Venezuela is coming for its flowers. Topps Now is delivering them in cardboard form.
Topps has announced the 2026 Topps Now Team Venezuela World Baseball Classic Championship Team Set, a limited-run release celebrating Venezuela's run to the WBC title. The set follows the Topps Now model that has become the de facto commemorative format for marquee baseball events — print-to-order windows, hard stops on production, and a checklist built around the roster that made the run possible.
For collectors, the formula is familiar. For Venezuelan baseball fans — and there are millions of them, with deep ties to MLB rosters across the league — this one carries genuine emotional weight. Venezuela has long been one of the most productive baseball nations on the planet, and a WBC championship is the kind of moment that turns a regional fanbase into a global buying force almost overnight.
What's in the Set
The checklist covers the full championship roster, with base cards anchoring the release. Beyond the base layer, the set includes autograph cards, short prints (SPs), and parallels — the standard Topps Now tiered structure that creates multiple entry points depending on budget and collecting goals.
Autographs are the obvious focal point for investment-minded buyers. Topps Now autos on championship sets have historically carried a premium over standard base issues, particularly when the subjects are active MLB players with existing card markets. Venezuela's WBC roster is stacked with recognizable names from across the majors, and any certified auto from a championship-winning national team set tends to hold value better than a mid-season standalone card.
The parallel structure adds another dimension. Topps Now parallels — typically color-coded and numbered — compress the population counts that make graded copies meaningful. A PSA 10 on a numbered parallel from a championship set is a fundamentally different asset than a base copy, and the secondary market prices reflect that gap consistently.
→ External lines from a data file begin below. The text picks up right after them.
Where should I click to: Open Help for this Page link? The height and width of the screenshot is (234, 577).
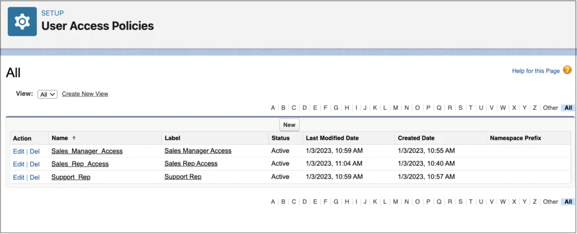535,71
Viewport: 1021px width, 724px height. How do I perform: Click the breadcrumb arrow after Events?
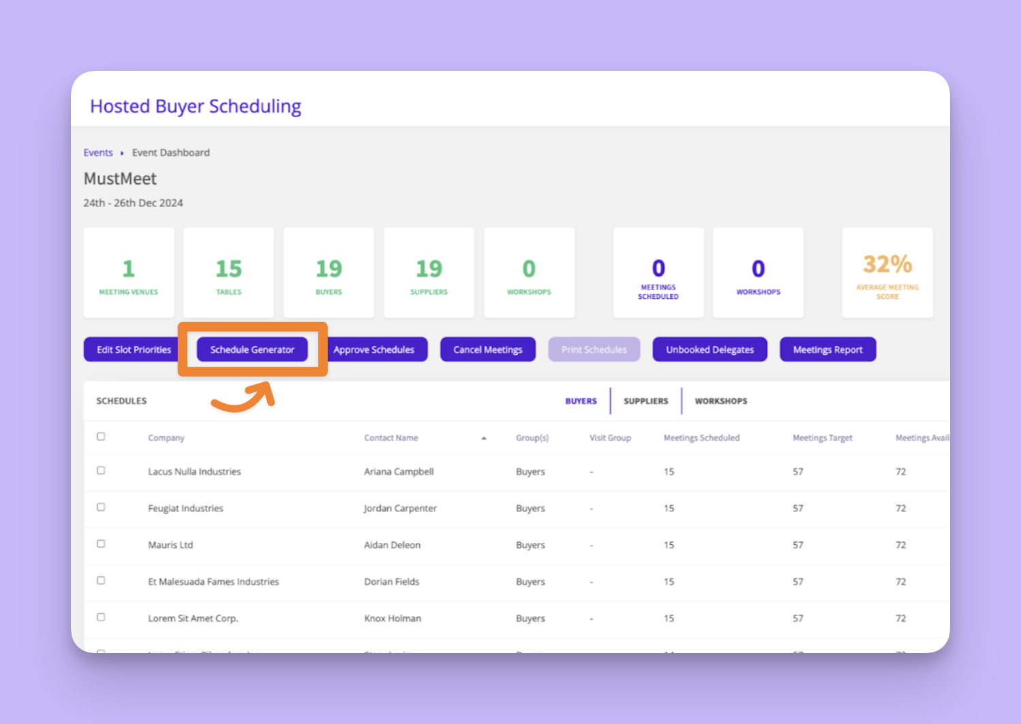[x=121, y=153]
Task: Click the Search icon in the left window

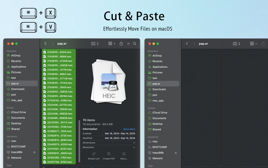Action: point(134,44)
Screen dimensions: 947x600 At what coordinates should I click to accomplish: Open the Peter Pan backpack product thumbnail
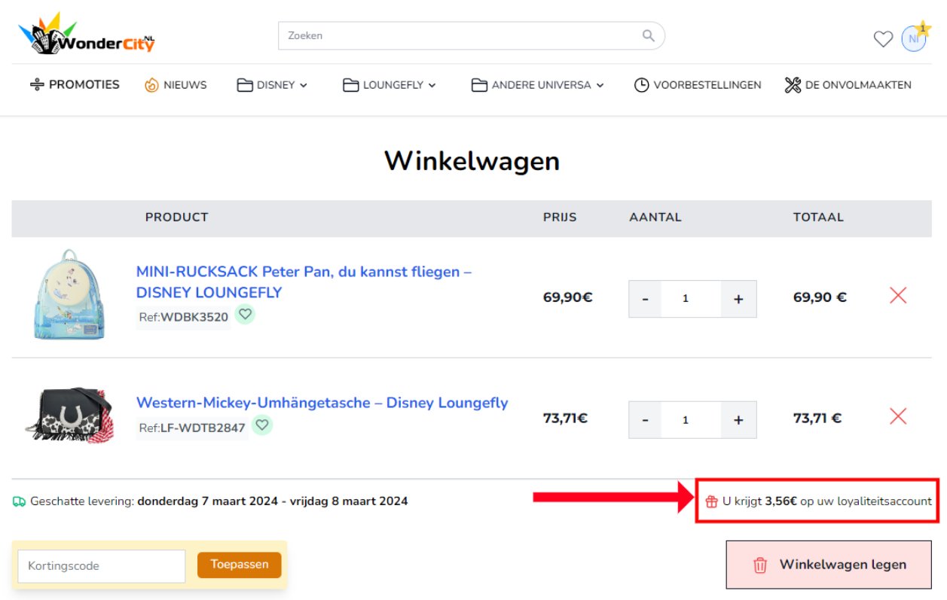click(x=69, y=294)
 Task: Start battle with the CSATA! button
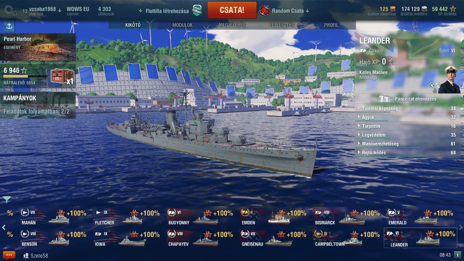point(232,10)
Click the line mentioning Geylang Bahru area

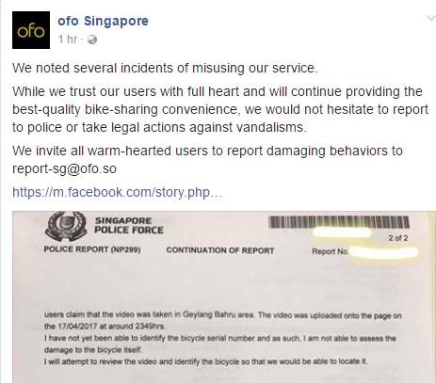pos(223,314)
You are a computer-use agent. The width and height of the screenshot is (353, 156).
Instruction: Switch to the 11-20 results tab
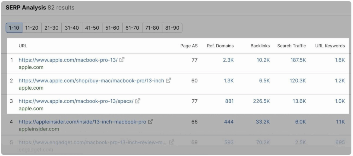pos(31,28)
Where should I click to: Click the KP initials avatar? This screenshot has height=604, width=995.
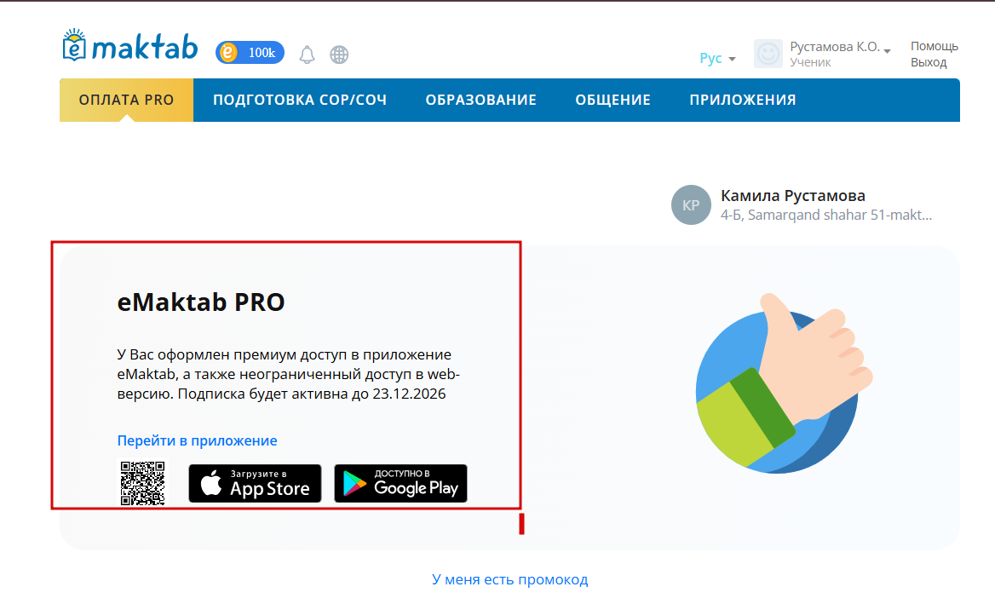tap(691, 205)
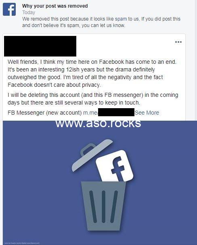Click the 'spam' link in removal notice
This screenshot has height=245, width=197.
click(x=121, y=19)
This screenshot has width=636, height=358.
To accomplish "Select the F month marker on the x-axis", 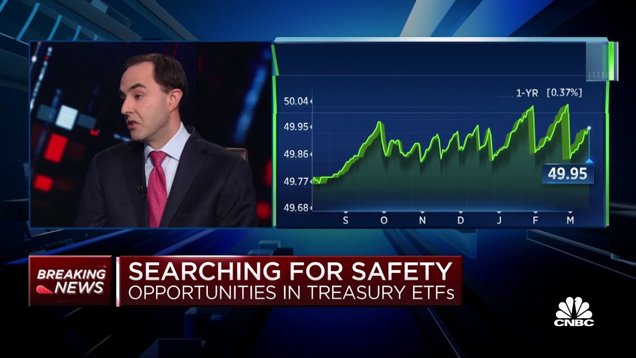I will click(536, 220).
Short prints, as always, are the wild card. SPs in Topps Now sets are often undisclosed at the time of ordering, which means collectors are making purchase decisions with incomplete information. That opacity frustrates some buyers and creates opportunity for others — the secondary market premium on confirmed SPs can be substantial once the print window closes and the actual population becomes clear.
The Topps Now Model and Why It Works Here
Topps Now was built for exactly this kind of moment. The print-to-order structure means supply is permanently capped at whatever demand existed during the ordering window, which is typically 24 to 72 hours. There's no warehouse of unsold inventory to suppress prices later. Once the window closes, the only way to acquire the card is on the secondary market.
That scarcity mechanic has worked well for high-profile events. WBC releases in particular have shown strong secondary market performance when the team in question has a passionate, geographically dispersed fanbase — and Venezuela qualifies on both counts. The Venezuelan diaspora spans the United States, Latin America, and Europe, and the country's MLB pipeline means stateside collectors already have rooting interests in the players on this checklist.
For context, Topps Now WBC sets from the 2023 tournament generated meaningful secondary market activity, with autograph copies of marquee players trading well above issue price in the weeks following their respective championship runs. Japan's 2023 championship set, anchored by a roster that included Shohei Ohtani, became one of the most-discussed Topps Now releases of that cycle. Venezuela's 2026 equivalent has comparable narrative energy.
The grading angle is worth tracking closely. Topps Now cards are printed on modern stock that grades well under both PSA and BGS standards when handled carefully from pack to submission. The population on these sets tends to build slowly — collectors who submit early, before the PSA 10 pop count climbs, are in the best position if the market for a specific player strengthens over time.
Who to Watch on the Checklist
Without the full checklist confirmed at time of publication, the smart play is to focus on the players whose existing Topps card markets are already active. Venezuelan-born MLB stars with established collector bases will drive the most secondary market interest, particularly at the autograph tier. Base cards of role players or bench contributors may see soft demand relative to the headliners, but that same dynamic creates selective buying opportunities for collectors who know the roster deeply.
The championship set format also tends to reward patience. Initial excitement drives prices up in the first few weeks post-release, but sets from smaller-market nations sometimes stabilize — or dip — before recovering as the players' MLB careers develop. Buying into a championship auto of a 24-year-old Venezuelan shortstop who becomes a perennial All-Star looks very different five years from now than it does today.
Venezuela finally has its WBC title. The cards commemorating it are already on the clock.